-- MATERIAL SUPPLIED --

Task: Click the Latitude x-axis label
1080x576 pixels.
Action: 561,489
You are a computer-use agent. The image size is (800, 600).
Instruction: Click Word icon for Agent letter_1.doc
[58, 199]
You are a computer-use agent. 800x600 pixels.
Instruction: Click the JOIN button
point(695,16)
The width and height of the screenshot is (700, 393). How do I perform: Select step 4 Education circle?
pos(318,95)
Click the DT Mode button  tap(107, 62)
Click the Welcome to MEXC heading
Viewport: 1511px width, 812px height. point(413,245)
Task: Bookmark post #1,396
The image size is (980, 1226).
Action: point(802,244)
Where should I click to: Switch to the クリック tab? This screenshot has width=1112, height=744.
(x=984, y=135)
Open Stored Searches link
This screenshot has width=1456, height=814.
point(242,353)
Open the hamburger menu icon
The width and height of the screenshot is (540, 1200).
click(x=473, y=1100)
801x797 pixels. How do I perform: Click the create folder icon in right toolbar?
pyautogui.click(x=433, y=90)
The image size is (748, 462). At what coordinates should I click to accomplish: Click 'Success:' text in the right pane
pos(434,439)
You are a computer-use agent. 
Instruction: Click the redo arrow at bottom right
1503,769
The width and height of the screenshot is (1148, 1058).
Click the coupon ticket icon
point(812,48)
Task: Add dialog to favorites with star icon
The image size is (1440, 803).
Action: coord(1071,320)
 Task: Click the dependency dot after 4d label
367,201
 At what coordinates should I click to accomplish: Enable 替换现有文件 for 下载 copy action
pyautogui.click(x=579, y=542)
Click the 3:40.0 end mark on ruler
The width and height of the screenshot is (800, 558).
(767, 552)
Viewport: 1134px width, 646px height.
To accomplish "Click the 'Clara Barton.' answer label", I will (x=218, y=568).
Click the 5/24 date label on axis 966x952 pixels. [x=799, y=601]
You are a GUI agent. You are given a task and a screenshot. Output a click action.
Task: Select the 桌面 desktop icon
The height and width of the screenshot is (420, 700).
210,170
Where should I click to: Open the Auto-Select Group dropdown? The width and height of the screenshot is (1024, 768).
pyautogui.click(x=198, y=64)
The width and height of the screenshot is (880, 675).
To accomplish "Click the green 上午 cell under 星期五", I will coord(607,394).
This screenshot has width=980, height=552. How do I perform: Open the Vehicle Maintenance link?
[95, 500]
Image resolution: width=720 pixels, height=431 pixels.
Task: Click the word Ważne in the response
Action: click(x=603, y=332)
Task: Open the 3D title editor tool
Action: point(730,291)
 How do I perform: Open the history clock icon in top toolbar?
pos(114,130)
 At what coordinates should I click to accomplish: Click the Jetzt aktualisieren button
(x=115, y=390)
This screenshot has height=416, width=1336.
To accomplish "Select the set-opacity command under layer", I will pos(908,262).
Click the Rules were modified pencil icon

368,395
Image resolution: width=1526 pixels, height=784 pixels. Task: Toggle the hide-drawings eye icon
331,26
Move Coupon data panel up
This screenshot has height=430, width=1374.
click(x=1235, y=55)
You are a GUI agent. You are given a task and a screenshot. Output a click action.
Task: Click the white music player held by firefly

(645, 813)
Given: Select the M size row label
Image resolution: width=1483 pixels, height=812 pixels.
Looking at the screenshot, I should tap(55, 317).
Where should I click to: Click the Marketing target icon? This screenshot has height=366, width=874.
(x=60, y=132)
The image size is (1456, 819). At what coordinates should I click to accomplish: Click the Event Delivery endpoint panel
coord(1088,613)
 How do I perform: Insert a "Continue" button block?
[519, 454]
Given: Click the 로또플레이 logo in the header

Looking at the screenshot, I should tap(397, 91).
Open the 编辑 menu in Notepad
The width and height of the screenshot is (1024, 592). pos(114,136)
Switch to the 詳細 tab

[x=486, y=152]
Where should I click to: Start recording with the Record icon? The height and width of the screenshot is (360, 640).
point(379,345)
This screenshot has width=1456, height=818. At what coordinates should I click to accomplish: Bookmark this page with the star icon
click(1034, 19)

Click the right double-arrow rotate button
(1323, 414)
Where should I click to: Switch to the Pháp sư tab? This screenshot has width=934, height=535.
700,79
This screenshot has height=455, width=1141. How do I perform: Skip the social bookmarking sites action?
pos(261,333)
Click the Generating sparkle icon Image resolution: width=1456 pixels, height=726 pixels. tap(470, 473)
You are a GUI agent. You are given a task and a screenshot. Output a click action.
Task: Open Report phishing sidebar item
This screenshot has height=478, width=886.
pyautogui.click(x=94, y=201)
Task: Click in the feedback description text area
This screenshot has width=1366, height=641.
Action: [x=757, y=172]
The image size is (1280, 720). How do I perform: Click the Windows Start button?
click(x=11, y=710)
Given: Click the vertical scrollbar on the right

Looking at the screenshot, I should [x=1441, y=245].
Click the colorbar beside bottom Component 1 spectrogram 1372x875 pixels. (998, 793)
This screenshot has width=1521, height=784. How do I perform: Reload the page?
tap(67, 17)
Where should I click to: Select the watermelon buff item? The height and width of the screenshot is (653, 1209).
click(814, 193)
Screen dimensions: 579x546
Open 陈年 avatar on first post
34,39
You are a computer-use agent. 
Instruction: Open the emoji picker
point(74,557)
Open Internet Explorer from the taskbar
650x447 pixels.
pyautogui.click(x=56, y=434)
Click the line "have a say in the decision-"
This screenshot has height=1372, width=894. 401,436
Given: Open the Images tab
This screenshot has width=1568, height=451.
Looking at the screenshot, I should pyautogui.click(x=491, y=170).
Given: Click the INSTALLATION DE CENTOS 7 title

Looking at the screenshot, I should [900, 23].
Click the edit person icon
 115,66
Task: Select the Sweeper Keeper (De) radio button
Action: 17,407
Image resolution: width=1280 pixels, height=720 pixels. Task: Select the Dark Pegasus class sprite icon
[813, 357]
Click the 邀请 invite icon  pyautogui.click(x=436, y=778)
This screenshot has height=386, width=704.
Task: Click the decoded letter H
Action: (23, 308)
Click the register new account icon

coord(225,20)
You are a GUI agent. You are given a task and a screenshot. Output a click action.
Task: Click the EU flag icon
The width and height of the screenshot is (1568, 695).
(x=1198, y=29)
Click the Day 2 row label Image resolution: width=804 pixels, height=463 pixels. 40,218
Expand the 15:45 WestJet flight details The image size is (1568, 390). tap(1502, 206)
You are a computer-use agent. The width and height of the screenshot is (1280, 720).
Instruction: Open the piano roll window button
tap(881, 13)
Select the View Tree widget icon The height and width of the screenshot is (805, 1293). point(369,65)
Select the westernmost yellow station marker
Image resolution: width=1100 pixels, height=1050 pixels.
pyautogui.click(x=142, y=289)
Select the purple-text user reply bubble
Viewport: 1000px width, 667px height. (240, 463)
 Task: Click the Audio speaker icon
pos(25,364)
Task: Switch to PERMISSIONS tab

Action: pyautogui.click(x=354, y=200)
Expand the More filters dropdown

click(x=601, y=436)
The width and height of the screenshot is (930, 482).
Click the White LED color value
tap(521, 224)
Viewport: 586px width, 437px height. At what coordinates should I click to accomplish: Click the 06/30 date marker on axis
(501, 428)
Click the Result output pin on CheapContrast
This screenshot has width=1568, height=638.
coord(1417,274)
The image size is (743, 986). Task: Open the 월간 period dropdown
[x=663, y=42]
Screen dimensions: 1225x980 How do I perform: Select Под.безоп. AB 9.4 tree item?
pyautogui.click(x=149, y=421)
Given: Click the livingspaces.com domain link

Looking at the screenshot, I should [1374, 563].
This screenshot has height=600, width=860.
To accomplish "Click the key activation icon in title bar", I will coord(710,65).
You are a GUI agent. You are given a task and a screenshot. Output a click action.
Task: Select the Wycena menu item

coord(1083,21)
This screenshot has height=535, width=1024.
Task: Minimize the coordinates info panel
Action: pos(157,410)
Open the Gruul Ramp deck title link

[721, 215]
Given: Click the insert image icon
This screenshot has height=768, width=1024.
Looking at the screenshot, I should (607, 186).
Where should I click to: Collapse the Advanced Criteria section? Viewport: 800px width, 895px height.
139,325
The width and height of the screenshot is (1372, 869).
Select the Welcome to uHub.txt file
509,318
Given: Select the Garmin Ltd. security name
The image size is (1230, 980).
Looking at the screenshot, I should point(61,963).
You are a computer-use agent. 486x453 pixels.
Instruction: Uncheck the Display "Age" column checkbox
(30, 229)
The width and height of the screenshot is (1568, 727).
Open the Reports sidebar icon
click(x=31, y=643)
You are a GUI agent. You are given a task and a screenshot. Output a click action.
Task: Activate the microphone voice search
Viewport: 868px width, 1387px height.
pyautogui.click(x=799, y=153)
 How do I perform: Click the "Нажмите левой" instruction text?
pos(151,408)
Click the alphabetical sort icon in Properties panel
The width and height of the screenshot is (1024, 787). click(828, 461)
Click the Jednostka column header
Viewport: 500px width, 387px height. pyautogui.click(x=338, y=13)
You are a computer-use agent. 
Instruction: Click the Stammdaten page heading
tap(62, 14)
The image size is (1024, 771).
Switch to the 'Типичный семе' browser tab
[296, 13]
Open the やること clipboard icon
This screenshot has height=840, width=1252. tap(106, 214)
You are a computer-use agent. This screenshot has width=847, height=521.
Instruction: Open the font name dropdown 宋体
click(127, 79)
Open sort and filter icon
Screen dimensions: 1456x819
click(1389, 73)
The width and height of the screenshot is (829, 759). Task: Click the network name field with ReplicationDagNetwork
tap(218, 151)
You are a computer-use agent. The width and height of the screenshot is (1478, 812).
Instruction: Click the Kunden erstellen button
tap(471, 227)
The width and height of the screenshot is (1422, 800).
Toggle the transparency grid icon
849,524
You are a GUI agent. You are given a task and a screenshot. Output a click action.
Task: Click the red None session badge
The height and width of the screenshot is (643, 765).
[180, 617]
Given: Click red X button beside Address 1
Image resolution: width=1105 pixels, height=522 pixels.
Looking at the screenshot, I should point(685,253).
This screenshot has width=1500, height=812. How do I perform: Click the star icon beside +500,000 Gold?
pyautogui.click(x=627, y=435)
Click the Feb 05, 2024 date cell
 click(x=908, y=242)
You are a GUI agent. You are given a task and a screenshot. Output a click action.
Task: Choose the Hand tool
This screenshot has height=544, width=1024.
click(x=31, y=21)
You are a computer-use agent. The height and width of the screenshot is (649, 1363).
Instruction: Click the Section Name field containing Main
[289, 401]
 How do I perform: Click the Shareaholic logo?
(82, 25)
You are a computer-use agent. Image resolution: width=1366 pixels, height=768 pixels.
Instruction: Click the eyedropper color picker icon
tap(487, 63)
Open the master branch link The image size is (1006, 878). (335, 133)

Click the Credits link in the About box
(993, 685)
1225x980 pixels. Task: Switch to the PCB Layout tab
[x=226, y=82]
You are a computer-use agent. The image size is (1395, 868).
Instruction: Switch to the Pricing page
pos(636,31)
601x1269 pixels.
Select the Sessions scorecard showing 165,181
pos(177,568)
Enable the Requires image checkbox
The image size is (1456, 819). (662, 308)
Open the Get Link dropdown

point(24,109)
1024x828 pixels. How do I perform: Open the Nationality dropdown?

-- PROBLEM TO SOLVE --
Look above for the line holding "You are a computer-use agent. The image size is (800, 600).". Print it and every line after it, exactly, through the line holding "Click the DT".

-- WRITTEN SOLUTION --
You are a computer-use agent. The image size is (800, 600).
Instruction: Click Word icon for Agent letter_1.doc
[58, 199]
You are a computer-use agent. 800x600 pixels.
Instruction: Click the JOIN button
point(695,16)
The width and height of the screenshot is (700, 393). How do I perform: Select step 4 Education circle?
pos(318,95)
Click the DT Mode button  tap(107, 62)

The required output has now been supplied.